Recently the SSL cert for my host was renewed, but my SSL certs at my host didn’t automatically update. After speaking with tech support they believe it is partially to do with my Cloudflare setup. They advised that Cloudflare doesn’t resolve my actual nameservers (not the CF ones I changed to). I was told to add a new DNS record that points to my real nameservers, but I’m not certain how to do this. Should it be an A record or CNAME record? Besides type and target, I’m not sure what to put as the name. Any assistance would be greatly appreciated.
It sounds like you’re using cPanel. It’s easier just to install a Cloudflare Origin Certificate that doesn’t need to be renewed. You can also try disabling SSL/TLS -> Edge Certificate’s “Always Use HTTPS” feature to OFF, but I prefer the Origin Cert method.
Thanks for your quick response! Yes, I am using cPanel. I created an Origin CA for my primary domain (same as my nameservers) and added them with no problem, but when I get to step 4 ’ Add Cloudflare Origin CA root certificates’ I get a error that self signed certificates will show a warning in the user’s browser. Please advise.
A user’s browser should never see a Cloudflare Origin certificate. The very first warning in the article I linked to say so:
Origin CA certificates only encrypt traffic between Cloudflare and your origin web server and are not trusted by client browsers when directly accessing your origin website outside of Cloudflare. For subdomains that utilize Origin CA certificates, pausing or disabling Cloudflare causes untrusted certificate errors for site visitors.
I installed the Origin certificate, but on step four it says that some servers require the root certificate. When I attempt to install the Cloudflare root certificate, cPanel returns the following error, “This is a self-signed certificate. Self-signed certificates are easy for attackers to spoof, and they generate security warnings in a user’s web browser. You should only temporarily install this certificate until a valid certificate authority issues a signed certificate to replace it.” That is for the RSA root certificate in step 4.
I’ve never had to add the root certificate. I’d either:
- Not use that certificate because I’ve never had to.
- Ignore that warning because Cloudflare knows and accepts its own certificates.

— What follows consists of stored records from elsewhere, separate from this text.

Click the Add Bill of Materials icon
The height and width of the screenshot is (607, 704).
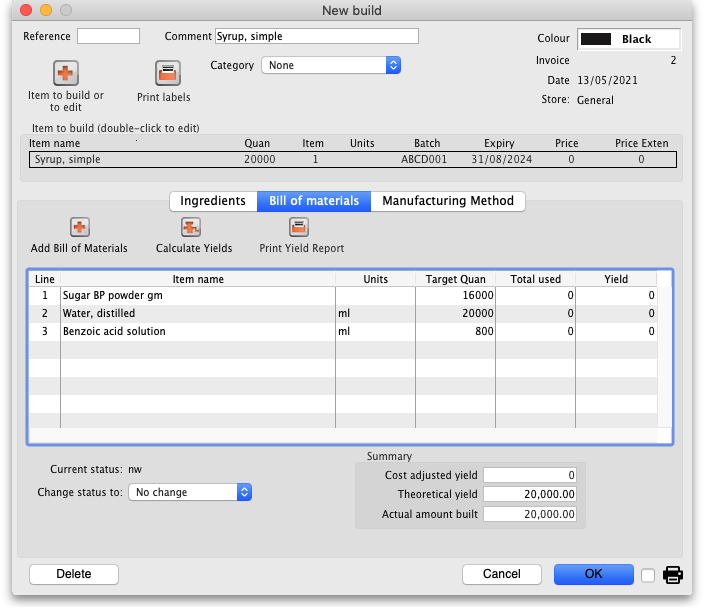(x=79, y=228)
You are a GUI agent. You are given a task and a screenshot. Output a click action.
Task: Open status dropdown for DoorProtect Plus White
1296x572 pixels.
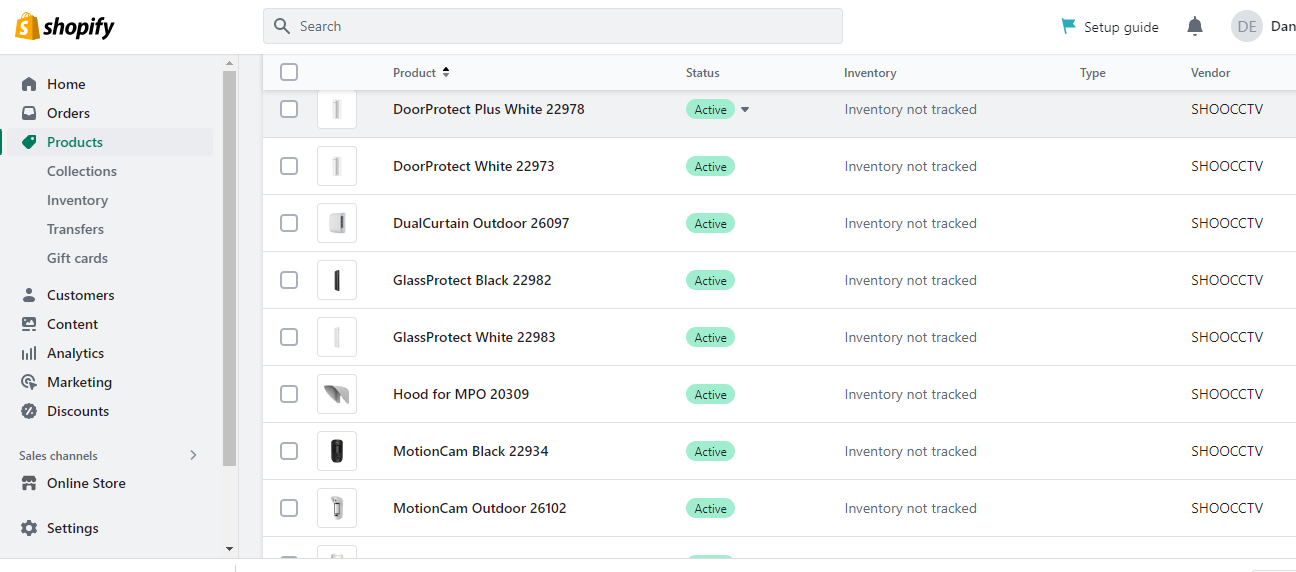coord(745,110)
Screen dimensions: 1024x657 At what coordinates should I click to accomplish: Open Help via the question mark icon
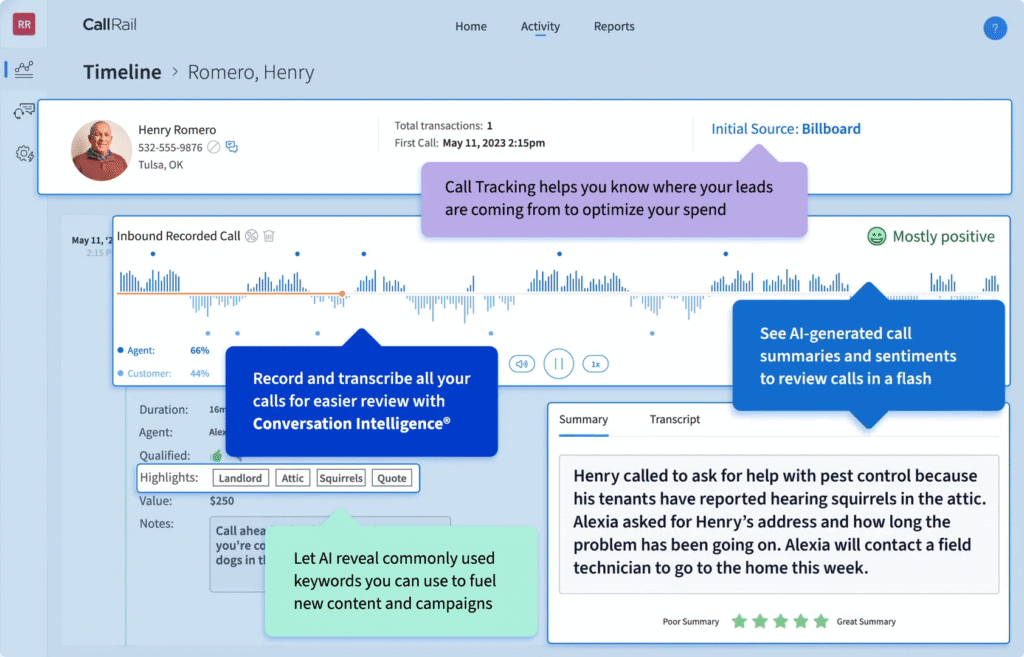995,28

Okay. All my SSL certs have updated correctly since I added the origin certificate. Thank you kindly for your help!
So that configuration worked for 20 days and then today all but two of my client domains showed expired SSL certs in cPanel. I contacted my host and they advised me to change the A records that point to my IP to DNS only. After that they ran auto SSL update and all of my domains that are not setup in Cloudflare updated their certs correctly. However, all the domains I do have setup in Cloudflare still show expired certificates. I don’t understand what changed, but while I was logged into my Cloudflare account today I received two API error warnings. Please advise what I should do now.
It sounds like cPanel is messing up your Origin Certs. Origin Certs default to 15 years. If you have AutoSSL enabled, that might be the problem and you should disable AutoSSL for those hostnames.
What if I remove my reseller domain from Cloudflare? Would that resolve this issue? Not every domain I have control of is going to use Cloudflare.
I am also having trouble with the APIs/cron jobs for my reseller domain running for WHMCS.
So I talked to my host again and they advised me that my CF config has nothing to do with my WHMCS issues. They also suggested to change my encryption level to Flexible and then disable the auto SSL updates. We’ll see how that works.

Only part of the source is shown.